If that’s true, can the drug discovery process do most of the research in silico and leave the wet lab stuff to validation? That’s the thesis, as opposed to doing the search for the compound experimentally, which goes much slower. My dream is we could reduce the time it takes by an order of magnitude, maybe, cost and time, and have a higher percentage success rate at the next stage if we’re correct and can build these half a dozen more AlphaFold-level breakthroughs.
Dunn: Are you solely focused on these fundamental breakthroughs? Are you building a pipeline, partnering with industry?
Hassabis: We’ll have more to say on this I think later in the year, but for now, what I can say is we’re open to both. We’re thinking about our own internal programs. We would pick targets and programs that we think are uniquely suited to our technology roadmap.
We’re open to partnerships with Big Pharma on interesting targets. I can’t tell you anything publicly right now.
Dunn: How do you summarize Big Pharma’s interest in working with Isomorphic? I see Big Pharma CEOs as generally smart people, who know AI is part of the future even if they don’t understand it. What have your interactions been like?
Hassabis: We’ve had tons of interest. Pretty much every Big Pharma company CSO has reached out to us at some point. We’ve had interesting discussions.
I think it’s bimodal: those that think it’s still far away and traditional methods will continue to be the way forward. Maybe AlphaFold is a one-off. They all use AlphaFold, by the way, and I think they found it useful, but they regard it more as a one-off tool versus those who think that maybe this is the future and would be interested to partner in some way. I’ve met both types.
Dunn: What’s your confidence level that AlphaFold is not a one-off, that this can be replicated and reproduced?
Hassabis: Over the years at DeepMind, I’ve become very good at trying to assess the difficulty of a problem versus the ideas we have, the talent we have, and I think it’s perfect timing. We’ve got the sweet spot just right. You want to be five years ahead of the pack, but not 50 years ahead.
Dunn: In the next three to five years, what does success look like for Isomorphic?
Hassabis: I would love us to have drug candidates in clinical trials. Also having an incredible platform and an engine that is producing dozens of these candidates on a very regular, short timeline basis. Our advanced candidate should be in clinical trials by then, so there’s actual, physical proof points that this is all working. And the platform has become pretty mature and very capable, maybe we’ve reduced the discovery time from years to months.

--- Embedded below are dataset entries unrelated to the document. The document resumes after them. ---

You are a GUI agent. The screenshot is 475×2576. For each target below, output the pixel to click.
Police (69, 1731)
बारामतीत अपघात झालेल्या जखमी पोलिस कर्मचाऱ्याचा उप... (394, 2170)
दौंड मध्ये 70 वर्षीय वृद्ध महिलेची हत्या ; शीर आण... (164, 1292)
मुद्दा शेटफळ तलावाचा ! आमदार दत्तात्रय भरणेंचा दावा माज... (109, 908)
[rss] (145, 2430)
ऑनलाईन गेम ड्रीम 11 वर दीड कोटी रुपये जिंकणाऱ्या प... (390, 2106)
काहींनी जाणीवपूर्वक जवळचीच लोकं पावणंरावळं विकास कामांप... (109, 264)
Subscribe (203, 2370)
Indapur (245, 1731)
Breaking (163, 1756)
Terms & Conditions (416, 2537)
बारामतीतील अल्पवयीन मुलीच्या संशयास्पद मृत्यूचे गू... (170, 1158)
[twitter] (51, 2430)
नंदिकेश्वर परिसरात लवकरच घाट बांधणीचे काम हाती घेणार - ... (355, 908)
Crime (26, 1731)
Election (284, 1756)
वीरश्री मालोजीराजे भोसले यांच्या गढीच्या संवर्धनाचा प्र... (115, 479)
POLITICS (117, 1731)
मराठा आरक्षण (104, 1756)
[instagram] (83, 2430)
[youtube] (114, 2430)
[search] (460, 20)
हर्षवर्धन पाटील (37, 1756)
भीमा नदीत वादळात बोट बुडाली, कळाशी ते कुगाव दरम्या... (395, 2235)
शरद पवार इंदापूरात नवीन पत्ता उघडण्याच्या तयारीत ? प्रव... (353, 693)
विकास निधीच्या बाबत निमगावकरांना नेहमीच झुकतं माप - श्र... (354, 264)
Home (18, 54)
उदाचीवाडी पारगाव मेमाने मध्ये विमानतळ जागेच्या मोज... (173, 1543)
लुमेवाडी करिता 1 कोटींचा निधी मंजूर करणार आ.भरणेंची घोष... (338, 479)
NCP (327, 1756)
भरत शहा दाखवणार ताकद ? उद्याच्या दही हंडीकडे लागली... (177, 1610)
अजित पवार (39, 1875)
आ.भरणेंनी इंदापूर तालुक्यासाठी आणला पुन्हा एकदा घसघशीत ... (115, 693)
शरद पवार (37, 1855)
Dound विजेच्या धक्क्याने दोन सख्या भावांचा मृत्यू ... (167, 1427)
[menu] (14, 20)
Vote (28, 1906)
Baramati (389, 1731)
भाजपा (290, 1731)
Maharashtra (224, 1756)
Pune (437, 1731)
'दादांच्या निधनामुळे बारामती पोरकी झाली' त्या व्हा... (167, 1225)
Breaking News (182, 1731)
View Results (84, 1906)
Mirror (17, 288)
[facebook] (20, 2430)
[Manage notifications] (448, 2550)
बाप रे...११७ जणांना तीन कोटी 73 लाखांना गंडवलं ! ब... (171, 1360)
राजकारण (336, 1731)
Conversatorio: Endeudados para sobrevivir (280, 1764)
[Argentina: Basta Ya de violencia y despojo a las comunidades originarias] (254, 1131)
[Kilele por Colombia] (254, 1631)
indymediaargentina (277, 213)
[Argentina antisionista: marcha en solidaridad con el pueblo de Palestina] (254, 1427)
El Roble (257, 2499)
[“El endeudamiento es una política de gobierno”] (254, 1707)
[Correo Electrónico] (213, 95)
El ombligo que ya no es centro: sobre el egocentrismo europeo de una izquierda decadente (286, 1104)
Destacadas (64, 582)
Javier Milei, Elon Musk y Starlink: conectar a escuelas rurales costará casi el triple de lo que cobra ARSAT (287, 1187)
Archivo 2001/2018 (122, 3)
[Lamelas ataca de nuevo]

Dunn: Your background converges between AI and biology. Should more of the AI field focus on biology, or is there enough attention already?
Hassabis: I think more attention should be paid on these. And not just life sciences, but also AI for science in general.
But life sciences has always been one of my passions and the number one thing I always wanted to apply AI to, to help with curing diseases and understanding biology. In many ways, it’s the perfect regime. It’s very hard to imagine how you could mathematically describe a cell with a few equations.
Anyone can hand-wave and just go, “Apply AI to biology, it must work.” You probably hear that all the time with companies pitching you. But when you drill in, most of the time it’s not real. It also may just be, for that question, you should just use normal stats. There’s no need for AI, or AI can’t help with it.
That’s where the hype part comes in. Everyone just says they’re doing AI with bio, but in my opinion, very few people are, if you actually think about which teams are capable of building an AlphaFold from scratch. Obviously we gave it away, published it, but imagine we hadn’t done that and were doing it behind closed doors. What other groups could have built such a model? Very few, I think. More of that is needed.